DATASET ENTRIES Start Marker

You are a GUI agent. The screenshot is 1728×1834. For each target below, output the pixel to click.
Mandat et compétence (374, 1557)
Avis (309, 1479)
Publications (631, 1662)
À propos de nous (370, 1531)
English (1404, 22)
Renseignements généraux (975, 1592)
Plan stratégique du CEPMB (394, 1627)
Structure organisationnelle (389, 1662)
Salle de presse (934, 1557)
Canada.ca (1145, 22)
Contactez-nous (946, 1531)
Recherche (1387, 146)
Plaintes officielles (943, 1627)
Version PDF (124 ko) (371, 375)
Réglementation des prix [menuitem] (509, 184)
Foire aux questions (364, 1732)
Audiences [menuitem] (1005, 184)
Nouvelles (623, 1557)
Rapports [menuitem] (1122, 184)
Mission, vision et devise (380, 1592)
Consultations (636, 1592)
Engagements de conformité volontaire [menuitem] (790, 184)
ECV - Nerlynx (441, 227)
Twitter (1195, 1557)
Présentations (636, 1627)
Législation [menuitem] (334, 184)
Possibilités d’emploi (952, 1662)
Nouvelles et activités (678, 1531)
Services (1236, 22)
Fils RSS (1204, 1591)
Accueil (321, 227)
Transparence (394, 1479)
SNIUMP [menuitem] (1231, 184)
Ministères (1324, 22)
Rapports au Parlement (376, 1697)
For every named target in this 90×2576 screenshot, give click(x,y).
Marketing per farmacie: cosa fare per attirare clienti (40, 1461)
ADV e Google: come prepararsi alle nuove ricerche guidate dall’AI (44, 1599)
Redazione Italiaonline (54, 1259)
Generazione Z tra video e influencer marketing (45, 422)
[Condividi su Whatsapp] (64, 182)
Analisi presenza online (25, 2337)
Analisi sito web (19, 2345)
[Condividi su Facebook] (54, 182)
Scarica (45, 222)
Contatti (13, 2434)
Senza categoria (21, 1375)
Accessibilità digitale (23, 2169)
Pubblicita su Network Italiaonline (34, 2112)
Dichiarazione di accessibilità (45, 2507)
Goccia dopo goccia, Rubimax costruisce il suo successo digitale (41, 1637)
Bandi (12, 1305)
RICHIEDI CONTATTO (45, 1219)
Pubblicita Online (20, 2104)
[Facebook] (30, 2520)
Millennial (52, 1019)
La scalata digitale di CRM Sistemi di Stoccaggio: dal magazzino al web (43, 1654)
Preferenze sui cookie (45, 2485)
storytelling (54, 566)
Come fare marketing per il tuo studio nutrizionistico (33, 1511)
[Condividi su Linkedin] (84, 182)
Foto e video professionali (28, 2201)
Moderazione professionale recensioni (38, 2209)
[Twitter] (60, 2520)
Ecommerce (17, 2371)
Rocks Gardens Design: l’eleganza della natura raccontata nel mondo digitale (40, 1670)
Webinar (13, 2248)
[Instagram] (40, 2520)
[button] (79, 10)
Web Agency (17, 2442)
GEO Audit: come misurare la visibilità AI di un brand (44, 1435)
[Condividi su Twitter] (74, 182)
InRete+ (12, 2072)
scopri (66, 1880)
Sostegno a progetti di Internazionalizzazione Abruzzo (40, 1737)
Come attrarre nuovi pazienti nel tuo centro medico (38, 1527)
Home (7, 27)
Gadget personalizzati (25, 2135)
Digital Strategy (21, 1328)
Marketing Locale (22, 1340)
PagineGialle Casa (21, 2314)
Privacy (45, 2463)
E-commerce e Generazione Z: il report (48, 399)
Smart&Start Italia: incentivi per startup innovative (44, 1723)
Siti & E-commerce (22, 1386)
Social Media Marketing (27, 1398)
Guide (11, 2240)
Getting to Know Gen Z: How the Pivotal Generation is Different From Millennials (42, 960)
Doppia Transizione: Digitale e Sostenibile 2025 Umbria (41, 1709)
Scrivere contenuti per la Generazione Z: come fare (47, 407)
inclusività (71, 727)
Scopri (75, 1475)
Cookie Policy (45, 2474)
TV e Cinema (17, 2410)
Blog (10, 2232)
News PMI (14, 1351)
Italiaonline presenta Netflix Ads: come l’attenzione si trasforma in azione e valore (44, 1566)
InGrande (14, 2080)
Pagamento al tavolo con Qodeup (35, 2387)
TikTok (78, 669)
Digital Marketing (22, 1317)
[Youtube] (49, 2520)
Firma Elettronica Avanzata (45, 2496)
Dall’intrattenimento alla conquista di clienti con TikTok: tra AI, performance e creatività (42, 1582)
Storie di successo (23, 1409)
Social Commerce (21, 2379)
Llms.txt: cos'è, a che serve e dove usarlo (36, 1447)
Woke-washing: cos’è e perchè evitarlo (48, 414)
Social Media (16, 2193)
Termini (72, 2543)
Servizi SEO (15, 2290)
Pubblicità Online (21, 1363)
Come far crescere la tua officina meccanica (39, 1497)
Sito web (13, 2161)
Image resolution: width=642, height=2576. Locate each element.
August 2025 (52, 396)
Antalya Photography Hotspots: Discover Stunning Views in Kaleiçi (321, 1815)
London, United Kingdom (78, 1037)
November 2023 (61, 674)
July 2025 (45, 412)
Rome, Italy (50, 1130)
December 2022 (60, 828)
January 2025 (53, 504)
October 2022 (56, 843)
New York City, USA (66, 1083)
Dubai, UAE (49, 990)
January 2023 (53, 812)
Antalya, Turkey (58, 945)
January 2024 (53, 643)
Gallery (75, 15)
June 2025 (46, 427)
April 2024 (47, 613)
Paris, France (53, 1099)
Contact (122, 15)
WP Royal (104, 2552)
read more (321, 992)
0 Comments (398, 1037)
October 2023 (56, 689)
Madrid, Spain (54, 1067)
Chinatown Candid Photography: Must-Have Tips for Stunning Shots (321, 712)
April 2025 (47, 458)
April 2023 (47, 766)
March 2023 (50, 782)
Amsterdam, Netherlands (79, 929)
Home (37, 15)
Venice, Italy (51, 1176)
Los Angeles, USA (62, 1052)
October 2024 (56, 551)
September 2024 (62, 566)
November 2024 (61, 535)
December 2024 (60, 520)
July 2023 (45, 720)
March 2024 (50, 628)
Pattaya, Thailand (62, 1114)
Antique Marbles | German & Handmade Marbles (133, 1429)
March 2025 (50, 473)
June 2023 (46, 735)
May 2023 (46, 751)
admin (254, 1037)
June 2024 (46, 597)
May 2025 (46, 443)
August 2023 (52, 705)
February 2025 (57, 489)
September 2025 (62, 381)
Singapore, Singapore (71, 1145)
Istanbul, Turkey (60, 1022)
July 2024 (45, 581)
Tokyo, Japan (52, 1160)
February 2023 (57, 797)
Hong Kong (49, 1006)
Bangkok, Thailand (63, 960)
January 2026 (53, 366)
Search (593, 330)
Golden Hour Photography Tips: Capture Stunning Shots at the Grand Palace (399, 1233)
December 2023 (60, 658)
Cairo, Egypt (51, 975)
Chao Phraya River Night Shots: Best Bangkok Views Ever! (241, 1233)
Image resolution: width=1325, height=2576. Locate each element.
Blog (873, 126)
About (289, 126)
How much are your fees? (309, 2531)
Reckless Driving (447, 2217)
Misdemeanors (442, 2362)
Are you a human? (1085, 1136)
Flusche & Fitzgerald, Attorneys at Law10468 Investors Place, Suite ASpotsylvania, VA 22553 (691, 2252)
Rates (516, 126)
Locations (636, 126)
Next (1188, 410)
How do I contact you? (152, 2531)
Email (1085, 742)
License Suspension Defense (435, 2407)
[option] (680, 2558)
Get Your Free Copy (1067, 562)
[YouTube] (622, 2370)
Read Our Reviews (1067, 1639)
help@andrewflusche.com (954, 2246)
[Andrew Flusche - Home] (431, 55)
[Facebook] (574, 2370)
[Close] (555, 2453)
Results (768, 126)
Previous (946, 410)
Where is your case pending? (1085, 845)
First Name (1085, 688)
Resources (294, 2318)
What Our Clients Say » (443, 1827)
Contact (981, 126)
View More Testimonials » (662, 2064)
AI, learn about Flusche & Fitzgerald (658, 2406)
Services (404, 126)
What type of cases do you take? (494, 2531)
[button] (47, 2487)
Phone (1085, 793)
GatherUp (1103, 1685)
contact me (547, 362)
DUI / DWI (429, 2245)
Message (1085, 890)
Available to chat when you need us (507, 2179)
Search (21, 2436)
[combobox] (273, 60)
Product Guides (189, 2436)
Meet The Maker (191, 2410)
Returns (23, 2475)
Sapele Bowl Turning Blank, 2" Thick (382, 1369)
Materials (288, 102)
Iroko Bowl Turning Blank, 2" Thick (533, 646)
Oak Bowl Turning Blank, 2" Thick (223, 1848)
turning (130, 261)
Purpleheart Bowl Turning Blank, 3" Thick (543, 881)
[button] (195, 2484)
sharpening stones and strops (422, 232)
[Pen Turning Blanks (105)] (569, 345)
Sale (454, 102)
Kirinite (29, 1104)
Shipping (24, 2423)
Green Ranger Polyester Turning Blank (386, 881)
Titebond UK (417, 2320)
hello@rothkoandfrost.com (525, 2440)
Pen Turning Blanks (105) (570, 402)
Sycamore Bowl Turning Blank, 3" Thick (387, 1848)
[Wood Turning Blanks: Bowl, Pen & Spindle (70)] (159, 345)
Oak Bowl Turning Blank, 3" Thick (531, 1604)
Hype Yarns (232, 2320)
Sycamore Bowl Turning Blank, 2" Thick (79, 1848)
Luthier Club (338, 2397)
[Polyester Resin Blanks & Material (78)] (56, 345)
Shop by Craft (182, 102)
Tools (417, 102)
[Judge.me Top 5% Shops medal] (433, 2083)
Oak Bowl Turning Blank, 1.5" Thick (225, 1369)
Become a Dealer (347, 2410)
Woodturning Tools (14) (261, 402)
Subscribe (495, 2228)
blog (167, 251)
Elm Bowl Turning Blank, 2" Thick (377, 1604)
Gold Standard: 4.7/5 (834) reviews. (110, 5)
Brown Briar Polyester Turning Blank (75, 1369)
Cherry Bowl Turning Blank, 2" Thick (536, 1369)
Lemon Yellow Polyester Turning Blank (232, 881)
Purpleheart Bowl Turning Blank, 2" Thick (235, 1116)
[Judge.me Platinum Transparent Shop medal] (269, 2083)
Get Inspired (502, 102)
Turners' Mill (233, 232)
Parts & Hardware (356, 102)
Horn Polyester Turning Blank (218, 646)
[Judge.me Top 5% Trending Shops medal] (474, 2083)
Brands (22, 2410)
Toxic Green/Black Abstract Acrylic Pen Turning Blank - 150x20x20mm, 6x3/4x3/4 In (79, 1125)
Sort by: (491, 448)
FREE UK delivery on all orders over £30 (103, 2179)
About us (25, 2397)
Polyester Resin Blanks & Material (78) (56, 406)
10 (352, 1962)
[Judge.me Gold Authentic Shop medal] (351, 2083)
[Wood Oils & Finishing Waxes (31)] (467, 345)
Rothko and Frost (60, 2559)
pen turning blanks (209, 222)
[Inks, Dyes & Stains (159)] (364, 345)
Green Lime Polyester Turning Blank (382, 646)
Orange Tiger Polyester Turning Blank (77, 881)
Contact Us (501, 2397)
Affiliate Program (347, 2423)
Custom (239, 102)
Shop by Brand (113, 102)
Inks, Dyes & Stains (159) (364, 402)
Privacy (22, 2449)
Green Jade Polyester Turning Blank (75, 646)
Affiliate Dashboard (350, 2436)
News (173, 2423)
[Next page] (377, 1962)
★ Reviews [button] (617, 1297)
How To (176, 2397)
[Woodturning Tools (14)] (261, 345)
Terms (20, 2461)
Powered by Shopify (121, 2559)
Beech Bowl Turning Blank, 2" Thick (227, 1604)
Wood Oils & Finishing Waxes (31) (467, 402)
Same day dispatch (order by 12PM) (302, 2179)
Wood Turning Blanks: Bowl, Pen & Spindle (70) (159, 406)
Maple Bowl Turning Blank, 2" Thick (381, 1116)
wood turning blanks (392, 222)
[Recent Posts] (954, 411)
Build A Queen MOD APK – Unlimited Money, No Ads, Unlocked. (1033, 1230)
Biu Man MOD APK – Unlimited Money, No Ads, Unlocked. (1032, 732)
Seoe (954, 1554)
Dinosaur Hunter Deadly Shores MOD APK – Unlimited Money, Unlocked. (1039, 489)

DATASET ENTRIES End Marker

WHAT THE TASK REQUIRES
Report how many lines of the records above contain the word "Unlimited", and give only that number.

EXPECTED ANSWER
3